After a series of twists and turns, the courtship revived. Lincoln's closest friend, Joshua Speed, married in 1842; Speed's assurance that matrimony was not so frightening after all seems to have encouraged Lincoln. On 4 November 1842 he and Mary were wed. The quality of their marriage has been much debated. It produced four sons. Mary shared Abraham's lively interest in public affairs, he often sought her advice, and she encouraged his political ambition. In personality, however, they were in many ways opposites.

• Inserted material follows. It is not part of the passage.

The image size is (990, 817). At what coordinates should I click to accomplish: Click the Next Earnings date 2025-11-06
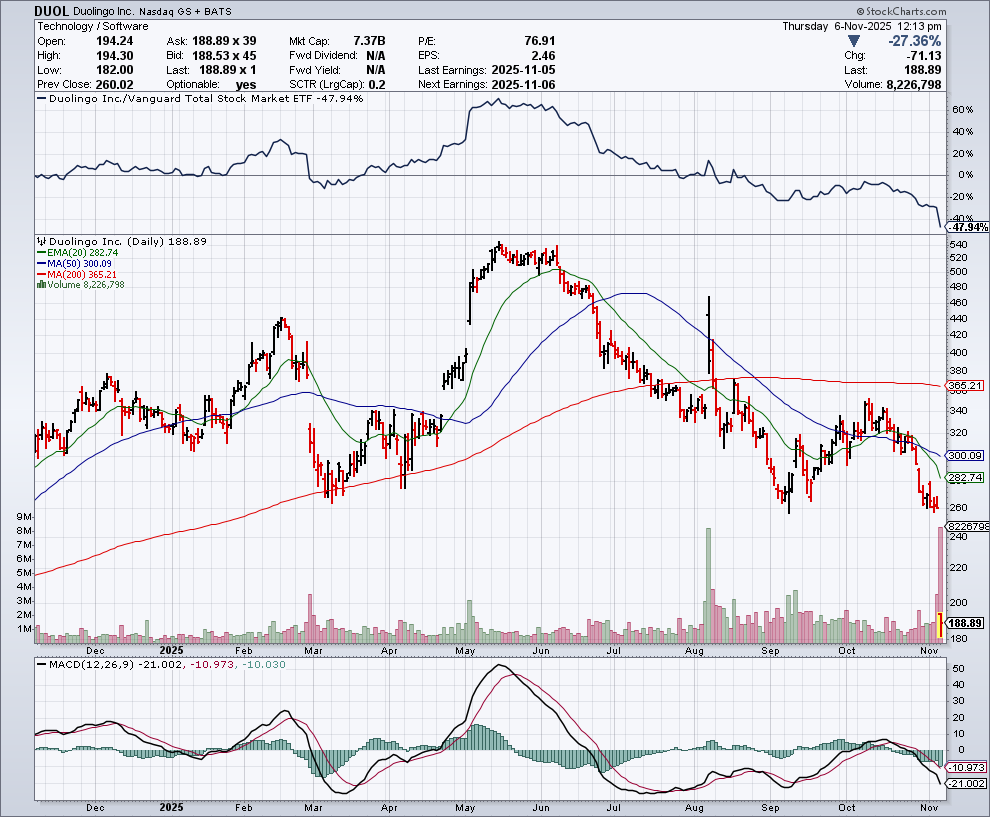(522, 87)
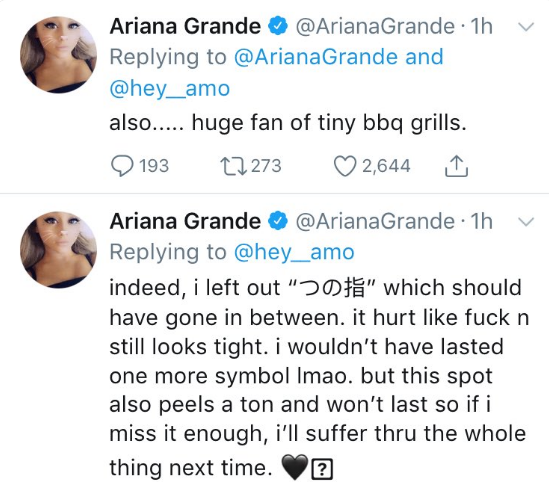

He was disorganized, careless in dress, and indifferent to social niceties; she was quick-tempered, sometimes shrewish, dressed expensively, and lived by the strict decorum of Victorian conventions. He got along with almost everybody; she quarreled with servants, workmen, merchants, and some of Lincoln's friends. He was absent from home on the legal or political circuit for weeks at a time, leaving her to cope with the trials of household management and child rearing. His moodiness sometimes clashed with her fits of temper. Over time her mental stability became more fragile.

A Successful Law Practice and One Term in Congress (1847-1849)

After retiring from the legislature in 1841, Lincoln devoted most of his time to his law practice. In 1841 he formed a partnership with Stephen T. Logan, who helped him become more thorough and meticulous in preparing his cases. The Springfield courts sat only a few weeks a year, requiring Lincoln to ride the circuit of county courts throughout central Illinois for several months each spring and fall. Most of his cases involved damage to crops by foraging livestock, property disputes, debts, and assault and battery, with an occasional murder trial to liven interest. By the time of his marriage Lincoln was earning $1,200 a year, income equal to the governor's salary. In 1844 he bought a house in Springfield--the only home he ever owned. In 1844 he also dissolved his partnership with Logan and formed a new one with 26-year-old William H. Herndon, to whom Lincoln became a mentor. Abraham Lincoln, c. 1846-1847. Daguerreotype attributed to Nicholas H. Shepherd.
Courtesy of the Library of Congress (LC-USZC4-2439).

Lincoln's ambitions were not fulfilled by a successful law practice. He wanted to run for Congress from this safe Whig district, but the concentration of Whig hopefuls in Springfield meant that he had to wait his turn under an informal one-term rotation system. When his turn came in 1846, Lincoln won handily over Democratic candidate Peter Cartwright, a well-known Methodist clergyman who tried to make an issue of Lincoln's nonmembership in a church (Mary later joined Springfield's First Presbyterian Church, which Abraham also occasionally attended).